- DOCUMENT SECTION -
|---|

Like lost socks in a washing machine, CAD-designed parts often disappear into the ether after they are entered into a company library. As staff change, file names are inevitably forgotten.
So while the database may grow, the knowledge is buried. Consequently the part you want is never found and has to be re-designed from scratch.
To help overcome this, engineers at Purdue University, Indiana, have developed a program that searches for the 3D shape of old parts, making the hunt for useful design information a lot simpler.
Prof Karthik Ramani, who heads Purdue’s Research and Education Centre for Information Systems in Engineering (PRECISE), believes that the ability to access such information would present engineers with an invaluable tool.
‘Let’s say there are 1.3 million parts in your inventory. If you are designing a component and you can find something similar that has already been produced, that is half the battle,’ he said. ‘How was the part designed? Have parts like these had problems? What decisions have been made about them? The only way to find out is to use a shape-and-text search.’
Engineers can spend up to six weeks a year looking for old parts information, said Ramani. Purdue’s program could cut this by 80 per cent.

|---|

- STORED DATA -

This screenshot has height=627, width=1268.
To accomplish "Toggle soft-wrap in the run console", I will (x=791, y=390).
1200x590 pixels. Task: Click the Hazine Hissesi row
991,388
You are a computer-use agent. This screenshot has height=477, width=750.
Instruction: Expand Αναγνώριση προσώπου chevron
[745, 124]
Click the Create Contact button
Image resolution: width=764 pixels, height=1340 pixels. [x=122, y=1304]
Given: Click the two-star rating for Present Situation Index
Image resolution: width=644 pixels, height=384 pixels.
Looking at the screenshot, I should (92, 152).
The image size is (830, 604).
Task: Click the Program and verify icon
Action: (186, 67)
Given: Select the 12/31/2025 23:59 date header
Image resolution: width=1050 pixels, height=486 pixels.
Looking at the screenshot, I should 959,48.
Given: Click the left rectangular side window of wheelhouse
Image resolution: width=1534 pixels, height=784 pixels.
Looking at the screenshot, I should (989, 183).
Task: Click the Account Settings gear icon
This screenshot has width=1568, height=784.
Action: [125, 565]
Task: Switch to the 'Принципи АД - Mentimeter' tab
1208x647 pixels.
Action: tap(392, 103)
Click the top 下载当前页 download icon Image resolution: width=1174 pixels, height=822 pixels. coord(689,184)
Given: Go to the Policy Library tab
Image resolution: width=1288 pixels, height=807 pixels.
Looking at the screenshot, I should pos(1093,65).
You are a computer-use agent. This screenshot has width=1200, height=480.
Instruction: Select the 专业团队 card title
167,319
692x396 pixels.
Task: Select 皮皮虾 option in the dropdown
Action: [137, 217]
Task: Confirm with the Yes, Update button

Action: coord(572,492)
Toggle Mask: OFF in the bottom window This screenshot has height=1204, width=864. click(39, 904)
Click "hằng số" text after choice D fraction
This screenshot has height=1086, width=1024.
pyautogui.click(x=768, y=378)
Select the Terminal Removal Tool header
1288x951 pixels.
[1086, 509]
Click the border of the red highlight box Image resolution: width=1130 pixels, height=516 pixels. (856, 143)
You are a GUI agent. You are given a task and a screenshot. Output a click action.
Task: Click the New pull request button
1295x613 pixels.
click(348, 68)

|---|

- WORK REQUEST A -
In the text about searching for old CAD parts, by how much could Purdue's program cut the time engineers spend looking for old parts information?
- WORK REQUEST B -
Print the part of the text about searching for old CAD parts starting with "Like lost socks" and going on through "an invaluable tool.".
- WORK REQUEST C -
List every question that Ramani asks in his quoted remarks in the text about searching for old CAD parts.

- ANSWER AREA A -
By 80 per cent.

- ANSWER AREA B -
Like lost socks in a washing machine, CAD-designed parts often disappear into the ether after they are entered into a company library. As staff change, file names are inevitably forgotten.
So while the database may grow, the knowledge is buried. Consequently the part you want is never found and has to be re-designed from scratch.
To help overcome this, engineers at Purdue University, Indiana, have developed a program that searches for the 3D shape of old parts, making the hunt for useful design information a lot simpler.
Prof Karthik Ramani, who heads Purdue’s Research and Education Centre for Information Systems in Engineering (PRECISE), believes that the ability to access such information would present engineers with an invaluable tool.

- ANSWER AREA C -
How was the part designed?
Have parts like these had problems?
What decisions have been made about them?